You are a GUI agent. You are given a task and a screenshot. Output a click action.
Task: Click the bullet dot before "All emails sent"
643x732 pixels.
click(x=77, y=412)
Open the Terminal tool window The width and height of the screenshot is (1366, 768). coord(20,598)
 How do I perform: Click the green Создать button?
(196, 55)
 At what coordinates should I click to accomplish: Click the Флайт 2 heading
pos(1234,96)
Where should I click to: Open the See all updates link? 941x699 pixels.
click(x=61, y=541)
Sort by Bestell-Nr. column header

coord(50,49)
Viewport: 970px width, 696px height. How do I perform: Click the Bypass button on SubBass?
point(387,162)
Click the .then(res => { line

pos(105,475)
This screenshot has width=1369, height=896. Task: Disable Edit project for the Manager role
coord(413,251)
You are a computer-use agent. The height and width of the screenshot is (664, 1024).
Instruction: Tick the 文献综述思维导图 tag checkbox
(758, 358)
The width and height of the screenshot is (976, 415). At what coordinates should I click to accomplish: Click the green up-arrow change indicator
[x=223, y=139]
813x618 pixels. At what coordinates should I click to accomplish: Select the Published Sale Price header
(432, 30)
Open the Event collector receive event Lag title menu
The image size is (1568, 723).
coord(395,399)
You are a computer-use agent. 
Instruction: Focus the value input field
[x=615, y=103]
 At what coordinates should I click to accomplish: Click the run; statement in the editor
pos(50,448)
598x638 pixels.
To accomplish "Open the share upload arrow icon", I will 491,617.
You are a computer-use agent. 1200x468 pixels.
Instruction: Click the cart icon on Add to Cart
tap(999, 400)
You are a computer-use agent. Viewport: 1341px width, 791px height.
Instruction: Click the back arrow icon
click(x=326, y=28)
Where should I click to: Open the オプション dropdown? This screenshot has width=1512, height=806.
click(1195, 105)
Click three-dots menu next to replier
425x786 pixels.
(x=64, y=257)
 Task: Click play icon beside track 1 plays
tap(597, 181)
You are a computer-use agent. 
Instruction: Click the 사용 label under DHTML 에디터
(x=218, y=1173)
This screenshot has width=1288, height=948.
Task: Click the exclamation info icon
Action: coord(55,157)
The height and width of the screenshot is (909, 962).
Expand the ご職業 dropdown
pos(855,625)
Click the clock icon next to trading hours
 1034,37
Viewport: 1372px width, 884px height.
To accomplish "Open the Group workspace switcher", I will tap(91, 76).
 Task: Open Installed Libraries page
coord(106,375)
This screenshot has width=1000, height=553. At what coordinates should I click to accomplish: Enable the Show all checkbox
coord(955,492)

==============================

Count the lines above that contain the string "Where", matching case exactly, and give only the number.

2